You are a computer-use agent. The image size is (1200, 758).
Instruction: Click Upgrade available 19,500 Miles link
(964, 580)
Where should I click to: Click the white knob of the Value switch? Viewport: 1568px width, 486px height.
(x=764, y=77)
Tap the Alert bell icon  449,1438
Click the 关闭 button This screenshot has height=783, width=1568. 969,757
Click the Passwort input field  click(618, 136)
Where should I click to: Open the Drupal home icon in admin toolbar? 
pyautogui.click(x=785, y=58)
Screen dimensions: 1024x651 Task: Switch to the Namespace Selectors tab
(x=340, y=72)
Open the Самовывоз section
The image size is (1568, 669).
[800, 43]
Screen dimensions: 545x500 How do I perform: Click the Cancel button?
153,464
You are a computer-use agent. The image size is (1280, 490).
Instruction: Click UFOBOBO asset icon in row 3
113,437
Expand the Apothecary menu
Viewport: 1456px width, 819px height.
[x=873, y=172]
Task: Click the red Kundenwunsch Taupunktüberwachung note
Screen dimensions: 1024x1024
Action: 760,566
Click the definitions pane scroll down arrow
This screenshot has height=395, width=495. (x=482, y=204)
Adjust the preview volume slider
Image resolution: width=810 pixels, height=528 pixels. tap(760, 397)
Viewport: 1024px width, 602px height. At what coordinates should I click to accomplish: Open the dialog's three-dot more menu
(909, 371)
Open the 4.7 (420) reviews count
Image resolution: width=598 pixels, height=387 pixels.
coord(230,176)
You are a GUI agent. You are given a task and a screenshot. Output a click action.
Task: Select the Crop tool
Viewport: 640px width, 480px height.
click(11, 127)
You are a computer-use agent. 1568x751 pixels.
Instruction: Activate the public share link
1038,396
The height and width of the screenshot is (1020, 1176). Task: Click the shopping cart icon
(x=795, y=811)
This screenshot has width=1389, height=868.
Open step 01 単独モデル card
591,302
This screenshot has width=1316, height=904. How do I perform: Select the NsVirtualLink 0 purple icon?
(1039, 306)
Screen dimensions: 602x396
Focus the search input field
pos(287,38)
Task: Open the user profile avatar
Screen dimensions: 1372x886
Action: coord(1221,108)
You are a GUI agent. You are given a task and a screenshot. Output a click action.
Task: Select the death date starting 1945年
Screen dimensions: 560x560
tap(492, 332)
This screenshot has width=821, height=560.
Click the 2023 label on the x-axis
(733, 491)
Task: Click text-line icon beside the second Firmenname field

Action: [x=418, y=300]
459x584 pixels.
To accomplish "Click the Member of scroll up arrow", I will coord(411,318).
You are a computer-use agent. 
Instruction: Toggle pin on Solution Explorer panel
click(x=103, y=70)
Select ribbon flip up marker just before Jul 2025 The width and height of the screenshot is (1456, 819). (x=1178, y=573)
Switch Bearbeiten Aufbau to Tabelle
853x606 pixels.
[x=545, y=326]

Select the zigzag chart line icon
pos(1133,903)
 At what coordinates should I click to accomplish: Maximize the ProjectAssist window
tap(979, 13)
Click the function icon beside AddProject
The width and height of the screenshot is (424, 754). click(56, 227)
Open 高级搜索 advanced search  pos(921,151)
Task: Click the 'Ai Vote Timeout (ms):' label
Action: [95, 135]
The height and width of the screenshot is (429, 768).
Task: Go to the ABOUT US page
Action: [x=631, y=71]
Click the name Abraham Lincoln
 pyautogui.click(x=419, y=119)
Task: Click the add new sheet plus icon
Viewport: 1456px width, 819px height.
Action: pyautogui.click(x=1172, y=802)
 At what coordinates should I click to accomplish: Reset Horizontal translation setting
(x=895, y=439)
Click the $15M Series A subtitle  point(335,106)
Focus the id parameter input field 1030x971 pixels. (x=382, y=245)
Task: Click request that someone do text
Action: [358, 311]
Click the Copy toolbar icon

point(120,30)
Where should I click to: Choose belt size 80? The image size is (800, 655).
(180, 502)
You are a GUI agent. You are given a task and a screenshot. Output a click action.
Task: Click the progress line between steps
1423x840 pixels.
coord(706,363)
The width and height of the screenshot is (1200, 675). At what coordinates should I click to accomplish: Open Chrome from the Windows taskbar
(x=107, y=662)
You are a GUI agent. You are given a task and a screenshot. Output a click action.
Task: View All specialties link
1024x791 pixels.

====

→ **Stated exercise**
Copy all of the material above word for word, keeping every line as it appears.

→ **Response to this exercise**
You are a computer-use agent. The image size is (1200, 758).
Instruction: Click Upgrade available 19,500 Miles link
(964, 580)
Where should I click to: Click the white knob of the Value switch? Viewport: 1568px width, 486px height.
(x=764, y=77)
Tap the Alert bell icon  449,1438
Click the 关闭 button This screenshot has height=783, width=1568. 969,757
Click the Passwort input field  click(618, 136)
Where should I click to: Open the Drupal home icon in admin toolbar? 
pyautogui.click(x=785, y=58)
Screen dimensions: 1024x651 Task: Switch to the Namespace Selectors tab
(x=340, y=72)
Open the Самовывоз section
The image size is (1568, 669).
[800, 43]
Screen dimensions: 545x500 How do I perform: Click the Cancel button?
153,464
You are a computer-use agent. The image size is (1280, 490).
Instruction: Click UFOBOBO asset icon in row 3
113,437
Expand the Apothecary menu
Viewport: 1456px width, 819px height.
[x=873, y=172]
Task: Click the red Kundenwunsch Taupunktüberwachung note
Screen dimensions: 1024x1024
Action: 760,566
Click the definitions pane scroll down arrow
This screenshot has height=395, width=495. (x=482, y=204)
Adjust the preview volume slider
Image resolution: width=810 pixels, height=528 pixels. tap(760, 397)
Viewport: 1024px width, 602px height. At what coordinates should I click to accomplish: Open the dialog's three-dot more menu
(909, 371)
Open the 4.7 (420) reviews count
Image resolution: width=598 pixels, height=387 pixels.
coord(230,176)
You are a GUI agent. You are given a task and a screenshot. Output a click action.
Task: Select the Crop tool
Viewport: 640px width, 480px height.
click(11, 127)
You are a computer-use agent. 1568x751 pixels.
Instruction: Activate the public share link
1038,396
The height and width of the screenshot is (1020, 1176). Task: Click the shopping cart icon
(x=795, y=811)
This screenshot has width=1389, height=868.
Open step 01 単独モデル card
591,302
This screenshot has width=1316, height=904. How do I perform: Select the NsVirtualLink 0 purple icon?
(1039, 306)
Screen dimensions: 602x396
Focus the search input field
pos(287,38)
Task: Open the user profile avatar
Screen dimensions: 1372x886
Action: coord(1221,108)
You are a GUI agent. You are given a task and a screenshot. Output a click action.
Task: Select the death date starting 1945年
Screen dimensions: 560x560
tap(492, 332)
This screenshot has width=821, height=560.
Click the 2023 label on the x-axis
(733, 491)
Task: Click text-line icon beside the second Firmenname field

Action: [x=418, y=300]
459x584 pixels.
To accomplish "Click the Member of scroll up arrow", I will coord(411,318).
You are a computer-use agent. 
Instruction: Toggle pin on Solution Explorer panel
click(x=103, y=70)
Select ribbon flip up marker just before Jul 2025 The width and height of the screenshot is (1456, 819). (x=1178, y=573)
Switch Bearbeiten Aufbau to Tabelle
853x606 pixels.
[x=545, y=326]

Select the zigzag chart line icon
pos(1133,903)
 At what coordinates should I click to accomplish: Maximize the ProjectAssist window
tap(979, 13)
Click the function icon beside AddProject
The width and height of the screenshot is (424, 754). click(56, 227)
Open 高级搜索 advanced search  pos(921,151)
Task: Click the 'Ai Vote Timeout (ms):' label
Action: [95, 135]
The height and width of the screenshot is (429, 768).
Task: Go to the ABOUT US page
Action: [x=631, y=71]
Click the name Abraham Lincoln
 pyautogui.click(x=419, y=119)
Task: Click the add new sheet plus icon
Viewport: 1456px width, 819px height.
Action: pyautogui.click(x=1172, y=802)
 At what coordinates should I click to accomplish: Reset Horizontal translation setting
(x=895, y=439)
Click the $15M Series A subtitle  point(335,106)
Focus the id parameter input field 1030x971 pixels. (x=382, y=245)
Task: Click request that someone do text
Action: [358, 311]
Click the Copy toolbar icon

point(120,30)
Where should I click to: Choose belt size 80? The image size is (800, 655).
(180, 502)
You are a GUI agent. You are given a task and a screenshot. Output a click action.
Task: Click the progress line between steps
1423x840 pixels.
coord(706,363)
The width and height of the screenshot is (1200, 675). At what coordinates should I click to accomplish: Open Chrome from the Windows taskbar
(x=107, y=662)
You are a GUI agent. You are given a task and a screenshot. Output a click action.
Task: View All specialties link
1024x791 pixels.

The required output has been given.